2) I want to emphasize my over the long term comment. One aspect that Hibbs did not bring up is that digital comics, by the nature of their not requiring any actual shelf space or the need to be reprinted ever, have a decidedly longer shelf life. Right now, Marvel doesn't make any money if you hunt through a slew of long boxes and buy a printed copy of Marvel Two-in-One #21. They made their money on that comic back in 1976, and they don't earn anything else on its current re-sale. But a digital version of the same issue, even 20 year from now, will be that much additional profit.
(Yes, I realize that that particular issue would have a bunch of legal rights tied to that make reprinting in any form unlikely.)
The shelf life of a new comic now in a comic shop is 30 days with most of the sales happening in the first 7. A digital comic extends that, effectively, into infinity with no extra work on the part of anyone. We're not talking initially impressive sales numbers, I'm sure, but rather we're talking about a long tail model.
Again, I'm not saying that guarantees anyone could sell 100,000 digital copies of any given comic. I'm just saying that the sales model will likely be very different, and not one that can be realistically calculated in even a few months.
3) Let's assume for a moment the worst case scenario for retailers: Marvel and DC do same day releases on their digital comics at the same price or lower. Further, let's assume that every single current reader switches to digital immediately. Obviously, this would have a HUGE impact on the current retailers and they would almost all close within a month. Let's even assume that they don't pick up a single additional customer via digital channels.
What we've just created is a situation in which the current distribution model is gone entirely. No brick and mortar retailers. No Diamond. And because of that, as noted in point one, Marvel and DC would effectively halve their publishing income. For the major publishers, printed comics earn more money than digital ones if we're comparing equal volumes.
You know what that means for Marvel? That means that, in a three month period, their operating income (for our purposes here, that's effectively what they have left after paying all their employees and rent and whatever) goes from $37 million to $32 million. (Numbers here based on their earnings statement from Q3 2009.)
Think about that.
If the entire comic distribution collapsed right now, Marvel would still have monthly earnings -- not sales, mind you, earnings -- of $10 million. Ten million dollars. Every month. Without a single sale at a single comic book shop anywhere.

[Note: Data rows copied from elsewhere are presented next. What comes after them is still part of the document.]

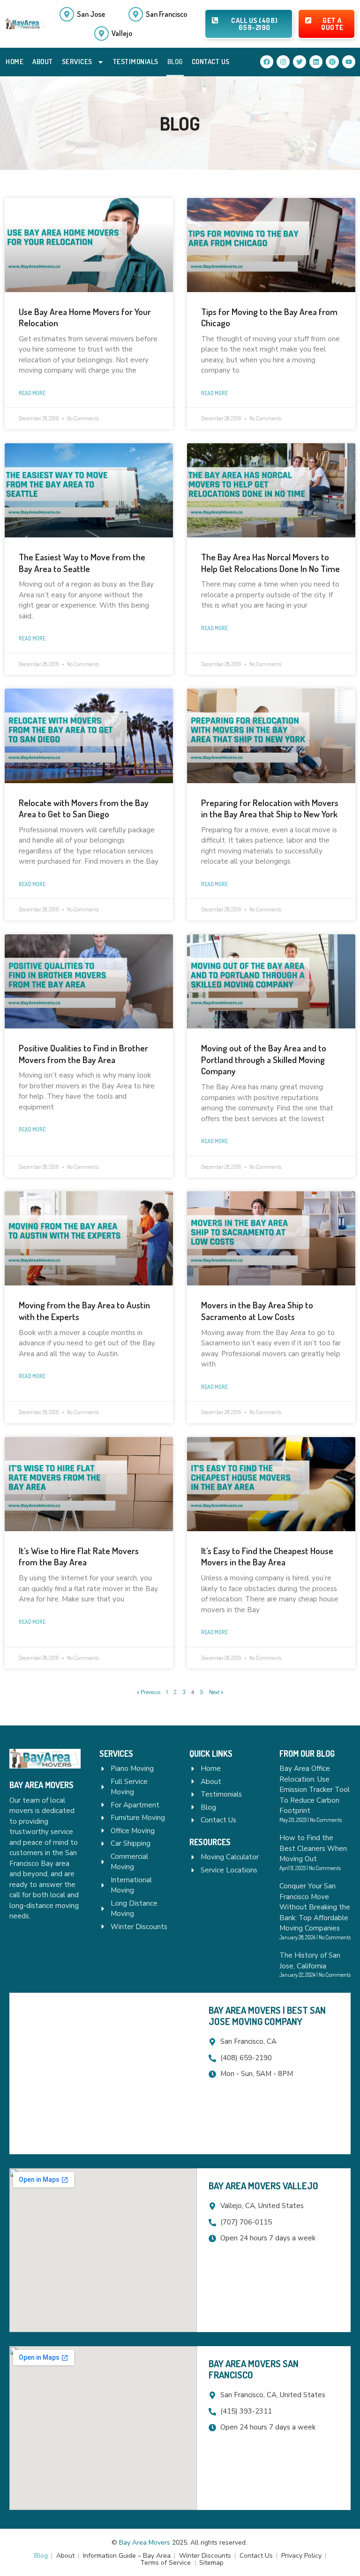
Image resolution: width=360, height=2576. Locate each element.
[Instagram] (283, 61)
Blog (175, 61)
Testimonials (135, 61)
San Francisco (166, 14)
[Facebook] (266, 61)
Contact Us (211, 61)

Now, I'm not about to suggest that Marvel is going to do that. $5 million is a fair bit more than a drop in the bucket! Nothing to sneeze at, and not money to throw away idly. But my point is that Marvel (and presumably DC, but I don't have anything close to current financials for them to check) make a good chunk of their money from things OTHER than comic books. Yes, they will absolutely take a financial hit if there was a sudden and dramatic sea change like that, but it also should be noted that comic books are NOT critical to their business. Comic books, for them, are self-funded research and development. An immediate and comprehensive switch to digital would mean that they're not as well funded and they would probably have to cut their lower-selling titles, but they will carry on without any comic shop retailers.
That situation is highly unlikely to play out. No industry collapses THAT completely THAT quickly. But the moral here is that Marvel and DC inherently have a VERY different perspective on digital comics than retailers. Whatever they're telling retailers, no matter how sincerely individuals at those companies want the direct market to continue, they do not have their livelihoods on the line and will make business decisions accordingly. Publishers are not retailers. Publishers don't need the direct market the same way retailers do. They are two VERY different animals and there is absolutely NO REASON to expect that publishers will act in retailers' best interests.
This isn't meant as a critique of Hibbs' thoughts. I don't think anything here really contradicts what he said at all. I just think that these are some aspects of this digital push that have not really been discussed, and think they should be.